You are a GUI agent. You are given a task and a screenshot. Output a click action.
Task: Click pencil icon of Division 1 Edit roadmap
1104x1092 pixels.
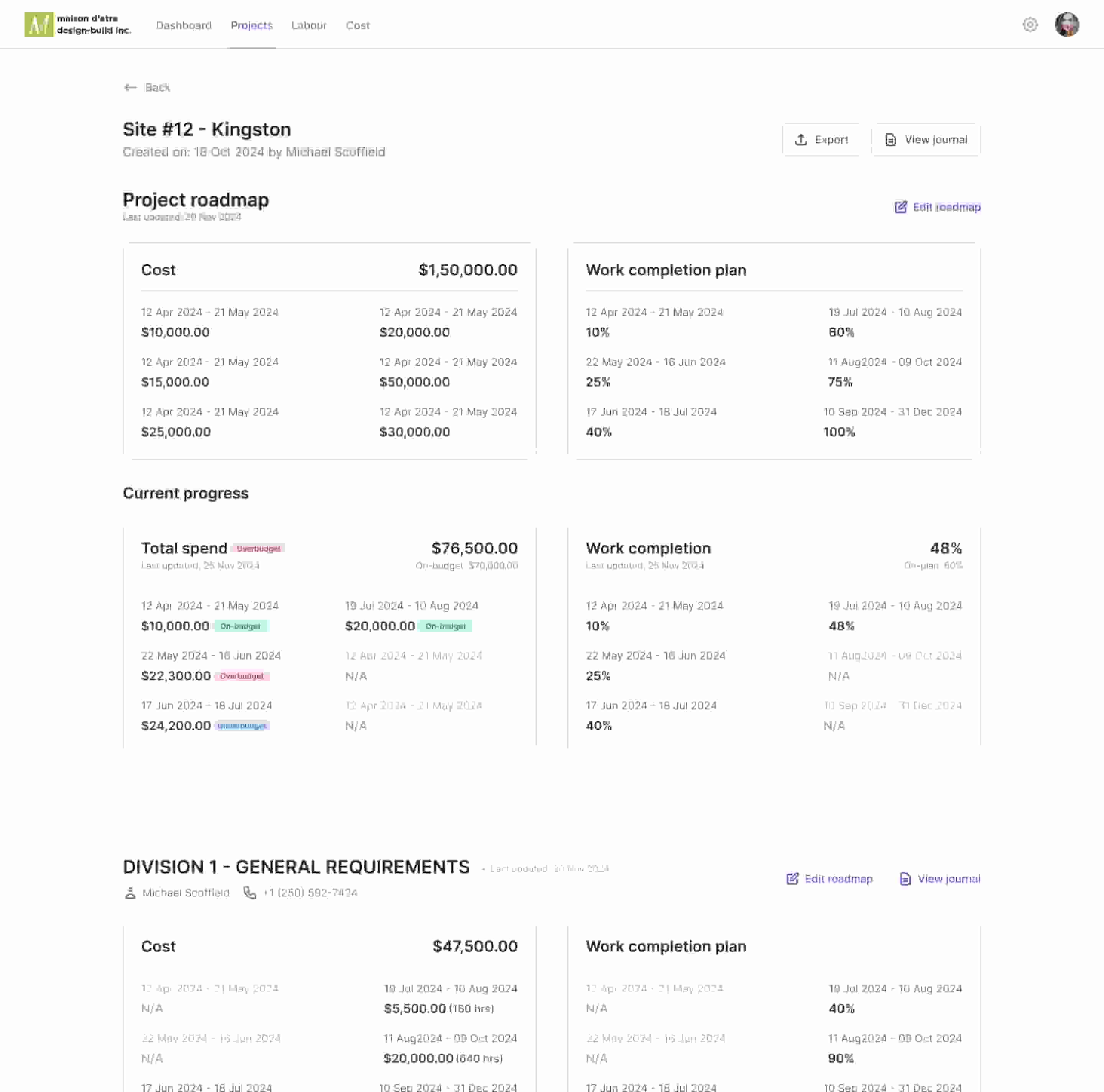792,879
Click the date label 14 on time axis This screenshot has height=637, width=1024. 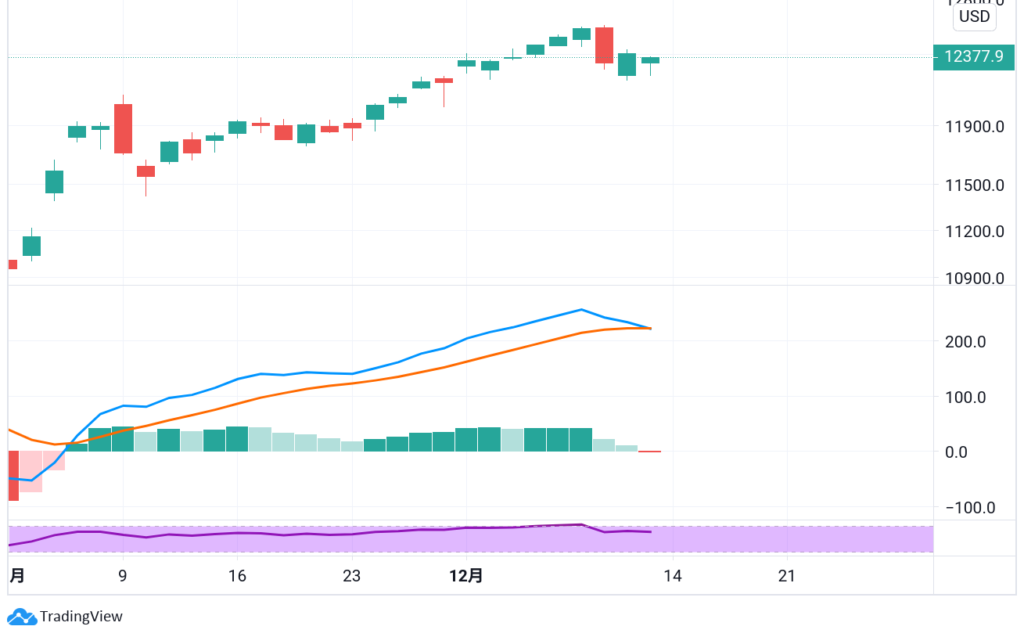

++++++++

● **WHAT NEEDS TO BE DONE**:
Rewrite all of the items above, replacing "screenshot" with "image" and leaving everything else the same. Leave the pictures out of your answer.

● **CORRECT OUTPUT**:
You are a GUI agent. You are given a task and a image. Output a click action.
Task: Click pencil icon of Division 1 Edit roadmap
1104x1092 pixels.
792,879
Click the date label 14 on time axis This image has height=637, width=1024. 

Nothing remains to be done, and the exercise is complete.